Si le quotidien de James semble on ne peut plus monotone, on ne saurait en dire autant de ses réactions insolites, qui jettent le trouble dans un univers policé. Un épisode de fugue arrivé au printemps précédent, ou encore un mauvais tour joué au collaborateur de sa mère (directrice d’une galerie d’art), sont autant d’actes manqués par lesquels le personnage exprime un désarroi que sa retenue sophistiquée condamne au silence.
« Le problème principal, c’est que je n’aime pas les gens en général, ceux de mon âge en particulier, et que les étudiants sont des gens de mon âge. J’irais plus volontiers à l’université s’il s’agissait d’une université pour les vieux. Je ne suis pas un inadapté social ni un dingue (quoique les inadaptés sociaux et les dingues ne s’identifient sans doute pas comme tels) ; simplement, je ne trouve aucun plaisir à être avec des gens. Ils échangent rarement des propos intéressants, du moins d’après mon expérience. Ils racontent leur vie, qui ne présente pas grand intérêt. Alors l’impatience s’empare de moi. »

Fâché avec ses contemporains, réfractaire à toute comédie sociale, les récits de James suggèrent en creux et comme incidemment son enfermement dans une vie contemplative. À la surface des dialogues étincelants que lui cisèle Peter Cameron, il apparaît spirituel. Mais c’est un brio que trouble une profonde fêlure, qui parfois se manifeste ouvertement.
Il serait tentant de citer nombre de passages, tant le roman propose un contraste séduisant entre une écriture astucieuse et drôle et une situation qui apparaît d’une sourde tristesse. Il y a là sans doute le ressort principal du charme particulier qui émane de ces pages. James est au demeurant dans la longue lignée de ces personnages post-adolescents inoubliables des teen novels de langue anglaise : Holden Caulfield dans L’Attrape-cœurs de J.D. Salinger, Phineas dans Une paix séparée de John Knowles, Hal dans La Danse du coucou d’Aidan Chambers, etc. À ce titre, c’est un livre que l’on pourrait recommander aussi pour de grands adolescents.

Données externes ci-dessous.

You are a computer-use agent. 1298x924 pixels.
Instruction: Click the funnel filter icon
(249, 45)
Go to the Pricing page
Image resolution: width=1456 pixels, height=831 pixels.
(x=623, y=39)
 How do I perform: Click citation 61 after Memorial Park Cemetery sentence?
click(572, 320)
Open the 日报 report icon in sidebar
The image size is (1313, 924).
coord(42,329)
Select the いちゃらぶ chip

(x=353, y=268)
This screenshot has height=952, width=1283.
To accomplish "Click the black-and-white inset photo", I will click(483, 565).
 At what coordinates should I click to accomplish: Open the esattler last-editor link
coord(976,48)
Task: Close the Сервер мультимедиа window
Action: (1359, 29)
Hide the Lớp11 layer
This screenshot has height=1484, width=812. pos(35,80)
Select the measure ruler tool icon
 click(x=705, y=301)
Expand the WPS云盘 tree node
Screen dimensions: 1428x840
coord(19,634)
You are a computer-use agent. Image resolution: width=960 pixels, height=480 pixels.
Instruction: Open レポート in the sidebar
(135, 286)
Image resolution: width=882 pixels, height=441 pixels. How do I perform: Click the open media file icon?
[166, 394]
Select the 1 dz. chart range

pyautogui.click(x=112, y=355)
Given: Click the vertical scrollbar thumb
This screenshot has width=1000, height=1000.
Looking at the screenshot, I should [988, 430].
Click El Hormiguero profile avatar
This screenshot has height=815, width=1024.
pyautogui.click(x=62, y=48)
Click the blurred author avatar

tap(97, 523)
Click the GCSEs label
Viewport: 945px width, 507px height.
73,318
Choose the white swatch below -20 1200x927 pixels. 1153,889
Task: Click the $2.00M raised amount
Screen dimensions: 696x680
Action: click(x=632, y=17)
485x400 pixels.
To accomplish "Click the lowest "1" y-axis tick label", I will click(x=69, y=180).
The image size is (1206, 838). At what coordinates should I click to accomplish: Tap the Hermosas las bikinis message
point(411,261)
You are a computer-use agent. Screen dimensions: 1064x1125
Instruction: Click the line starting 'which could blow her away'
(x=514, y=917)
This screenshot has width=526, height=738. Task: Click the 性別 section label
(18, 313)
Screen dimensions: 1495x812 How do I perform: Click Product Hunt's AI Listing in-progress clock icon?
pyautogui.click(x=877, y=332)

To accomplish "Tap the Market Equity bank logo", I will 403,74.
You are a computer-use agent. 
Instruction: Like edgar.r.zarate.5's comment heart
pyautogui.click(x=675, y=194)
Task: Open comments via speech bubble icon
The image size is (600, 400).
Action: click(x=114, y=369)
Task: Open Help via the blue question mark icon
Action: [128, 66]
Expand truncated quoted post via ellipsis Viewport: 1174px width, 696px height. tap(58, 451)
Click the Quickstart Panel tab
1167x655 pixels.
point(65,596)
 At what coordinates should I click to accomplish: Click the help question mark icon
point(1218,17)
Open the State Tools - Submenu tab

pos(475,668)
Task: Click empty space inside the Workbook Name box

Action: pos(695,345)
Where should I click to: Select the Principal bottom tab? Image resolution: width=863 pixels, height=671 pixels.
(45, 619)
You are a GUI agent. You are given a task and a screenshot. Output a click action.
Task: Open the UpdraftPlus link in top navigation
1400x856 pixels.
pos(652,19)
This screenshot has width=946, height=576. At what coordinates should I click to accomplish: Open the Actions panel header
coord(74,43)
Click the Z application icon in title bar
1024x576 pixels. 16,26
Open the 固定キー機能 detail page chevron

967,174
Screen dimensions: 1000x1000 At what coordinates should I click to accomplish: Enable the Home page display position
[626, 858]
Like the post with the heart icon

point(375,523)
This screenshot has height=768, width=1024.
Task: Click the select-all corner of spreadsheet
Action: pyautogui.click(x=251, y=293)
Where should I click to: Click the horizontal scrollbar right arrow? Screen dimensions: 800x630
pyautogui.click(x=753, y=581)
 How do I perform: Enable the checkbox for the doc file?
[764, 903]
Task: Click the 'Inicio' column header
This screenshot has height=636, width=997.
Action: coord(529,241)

En revanche, parler de « roman d’éducation » comme le fait l’éditeur est assez discutable : si le récit de cet été perturbé suggère sans doute un tournant dans l’existence du personnage, on ne saurait dire que le lecteur assiste à autre chose qu’une prise de conscience (et encore est-elle très fragmentaire). Peter Cameron s’empare d’un moment fugitif sans l’ampleur et la lourdeur de procédé des bildungsroman. Et il s’agit surtout d’une « déséducation », dans la mesure où l’extrême raffinement intellectuel du personnage apparaît comme l’un des piliers de son aliénation (douce).

Un Jour cette douleur te servira pourrait bien être le livre d’une plus juste reconnaissance de Peter Cameron en France. À la fois subtil et très accessible, drôle et touchant, il concilie la veine new-yorkaise des débuts et les ambitions littéraires des œuvres suivantes. La traduction de Suzanne Mayoux restitue l’élégance nonchalante et la clarté à proprement parler classique du texte anglais. On ne pouvait demander davantage.